With family visits on hold, Washington hospitals strain to comfort sickest patients
Dr. Rajneet Lamba helped care for some of Washington’s first Covid-19 patients at EvergreenHealth in Kirkland.
“They are alert, and they’re very, very anxious because I’m telling them about the uncertainty of their diagnosis and their prognosis,” he said.
Lamba and other health care providers are struggling with one of the hardest consequences of the coronavirus pandemic: a ban on most hospital visitors, just when patients most need the support.
The restrictions are "causing a high level of distress for the patients and families, and also for the staff caring for them,” said Dr. Gregg Vandekieft, a palliative care physician based at Providence St. Peter Hospital in Olympia.
Right now, most hospitals allow visits only in very limited situations, such as when patients are near death.
The restrictions are intended to reduce the spread of the coronavirus, and to conserve personal protective equipment. At EvergreenHealth, that meant even in the case of dying patients, the visits are brief – about 15 minutes per one-hour period.
EvergreenHealth’s manager for spiritual care, Kris Stone, said those guidelines also mean just one visitor per day,
“Because even one person at a time, if you had a procession of individuals that would burn through limited PPE pretty quick,” he said. “So it was designating, what would be the most impactful, what would be the most meaningful.”
For similar reasons, hospital staff like medical specialists and chaplains have turned to technology, such as using video chats rather than entering patient rooms.
Deborah Thompson is manager of spiritual care at Swedish Medical Center in Seattle. She said at first she and her colleagues resisted the awkwardness of virtual meetings with patients and their families.
But then they had a case where that move was necessary.
“It all unfolded in just an extraordinary way,” she said.
Thompson said they used an iPad to bring a dying patient’s family into the hospital room.
The chaplain “asked the family to send photos and those were printed out and placed in a position in the room where the patient could see them,” Thompson said. “And we could show the family that the patient could see their faces.”
If dying patients don’t have family or friends, the organization “No One Dies Alone” trains volunteers who provide companionship. But Stone said those volunteers can’t have access right now.
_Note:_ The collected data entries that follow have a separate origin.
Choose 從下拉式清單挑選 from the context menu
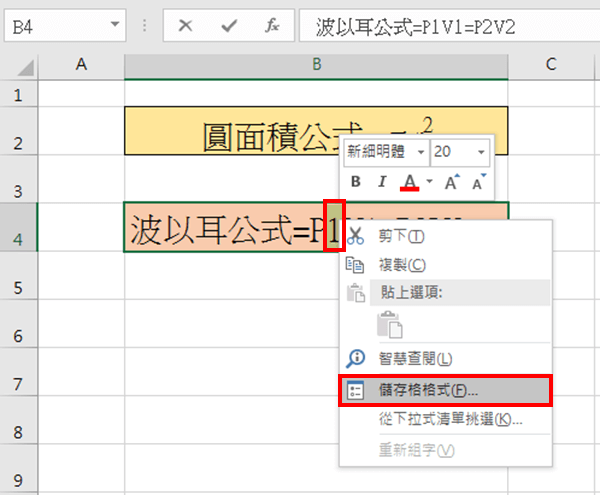 (x=450, y=419)
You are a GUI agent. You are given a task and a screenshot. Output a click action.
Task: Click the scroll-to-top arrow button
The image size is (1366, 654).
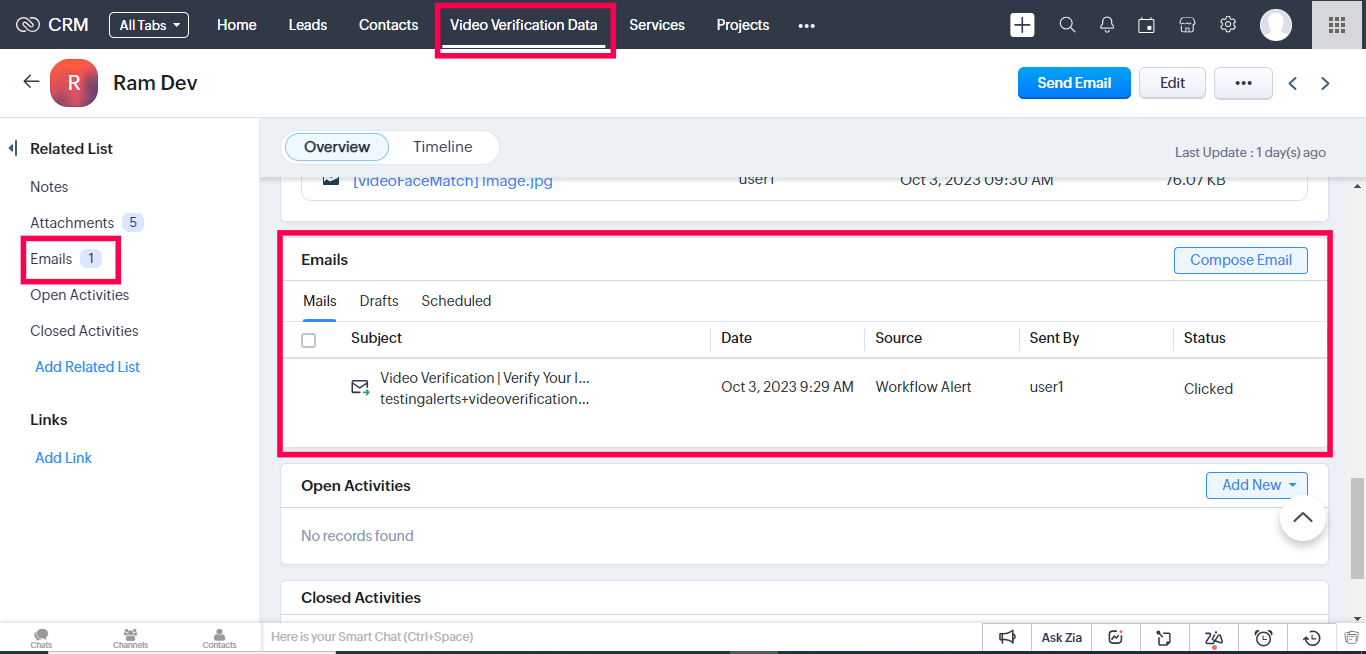(x=1302, y=517)
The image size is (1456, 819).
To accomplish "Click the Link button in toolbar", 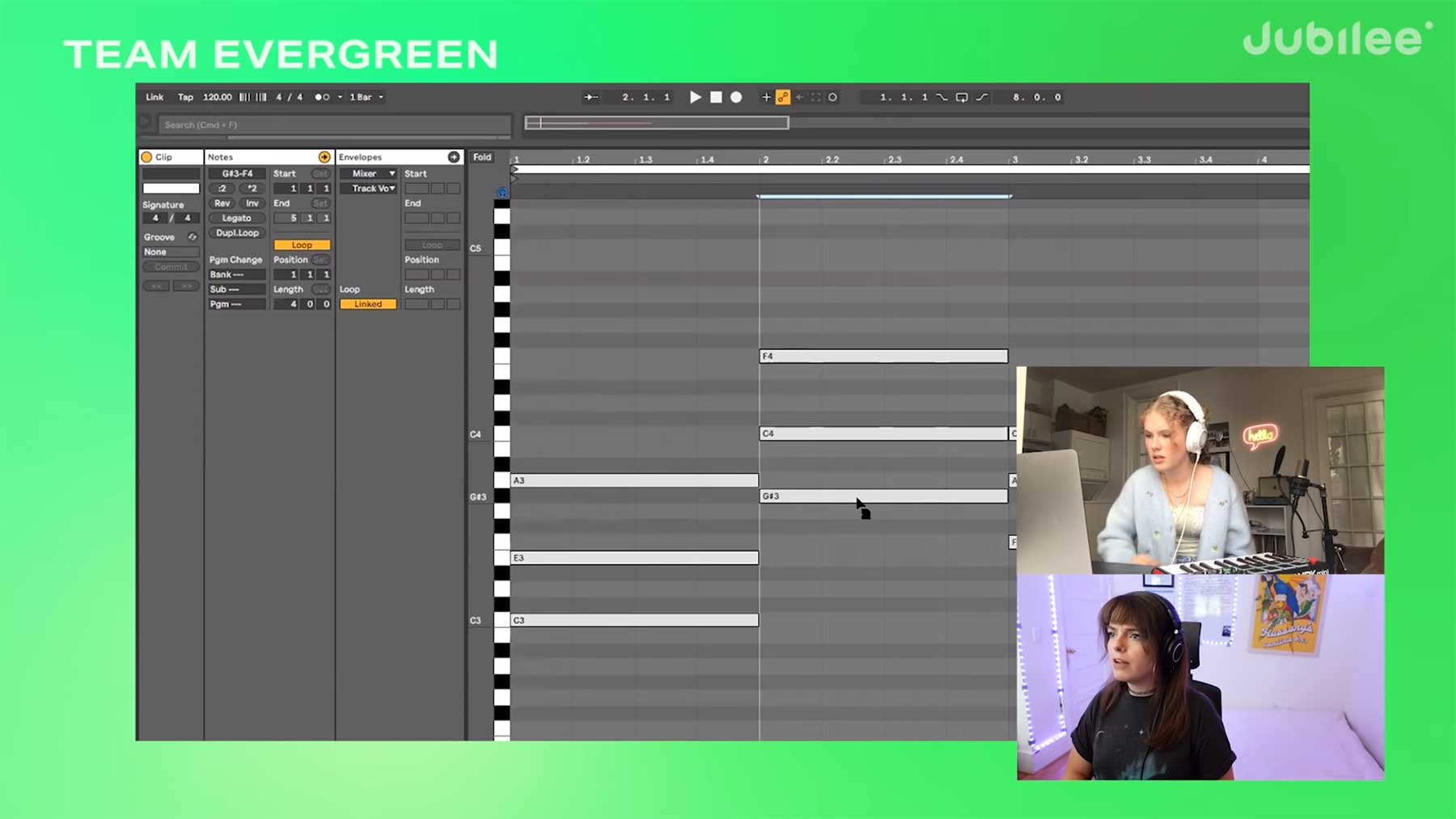I will (154, 97).
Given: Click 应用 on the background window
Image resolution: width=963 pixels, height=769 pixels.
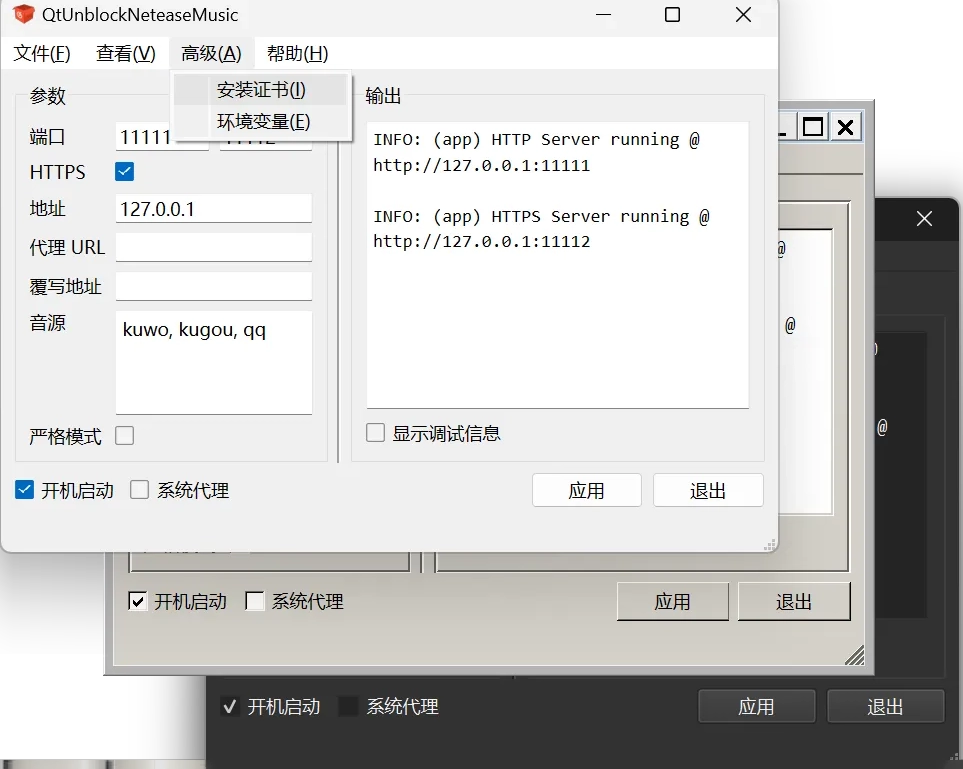Looking at the screenshot, I should pyautogui.click(x=672, y=601).
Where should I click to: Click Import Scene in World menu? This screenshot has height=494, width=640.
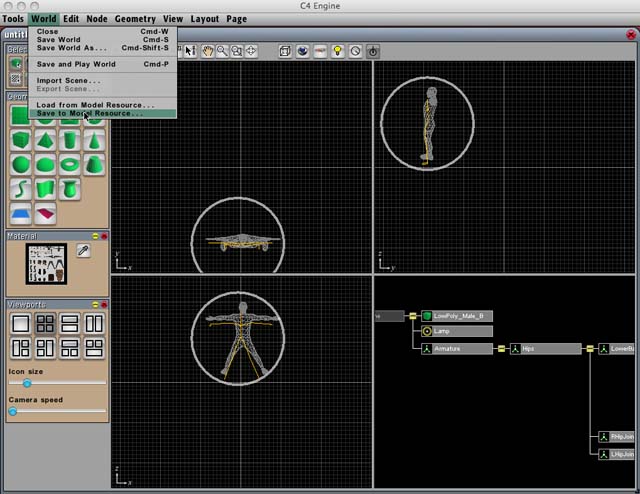(x=69, y=80)
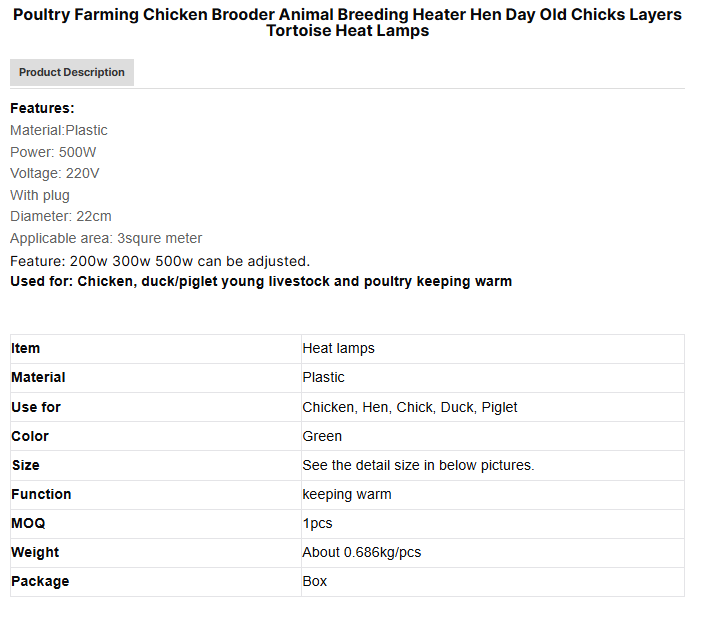Click the Voltage: 220V line
The width and height of the screenshot is (704, 628).
tap(55, 173)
He said staff members recently got concerned about one of their longtime non-Covid patients went into rapid decline. Stone said the man “started showing signs of actively dying and does not have anyone in his life.” So it was the nursing staff and chaplains who stayed with him.
“Just reading and talking to him and spending time,” Stone said. “Our nursing staff and our chaplains have stepped up to provide that ‘no one dies alone’ support.”
Stone said he’s struck by hospitals’ rapid embrace of new technology to fill the current gaps.
He said in the reaction has been: "OK we’re doing it tomorrow."
Hospitals are getting tablets and computers on hand so patients can video conference with family, chaplains and medical specialists, even if they don’t bring their own devices from home.
Vandekieft, the palliative care physician, said he’s meeting with some patients from the doorway of their rooms, and talking to others by video. He said these virtual meetings are more satisfying than he expected.
“Patients actually engage people across devices with a deeper level of intimacy than I might have predicted,” he said. "So I really think there is a role for spiritual care to be able to serve patients even through virtual encounters.”
Vandekieft said the visiting restrictions are prompting some families to take their loved ones home. He recently assisted with the transfer of a non-Covid patient.
“Whose daughter kept saying, ‘We just want our entire family to be around her showering her with love in her final days of life,’” Vandekieft said. “Happily, we were able to get the mother home and that’s exactly what the family is doing now.”
Deborah Thompson at Swedish said in the wake of this pandemic, she’ll never view patient contact the same way.
“Our ability to sit with someone and hold their hand is going to be more precious than it ever has been," she said.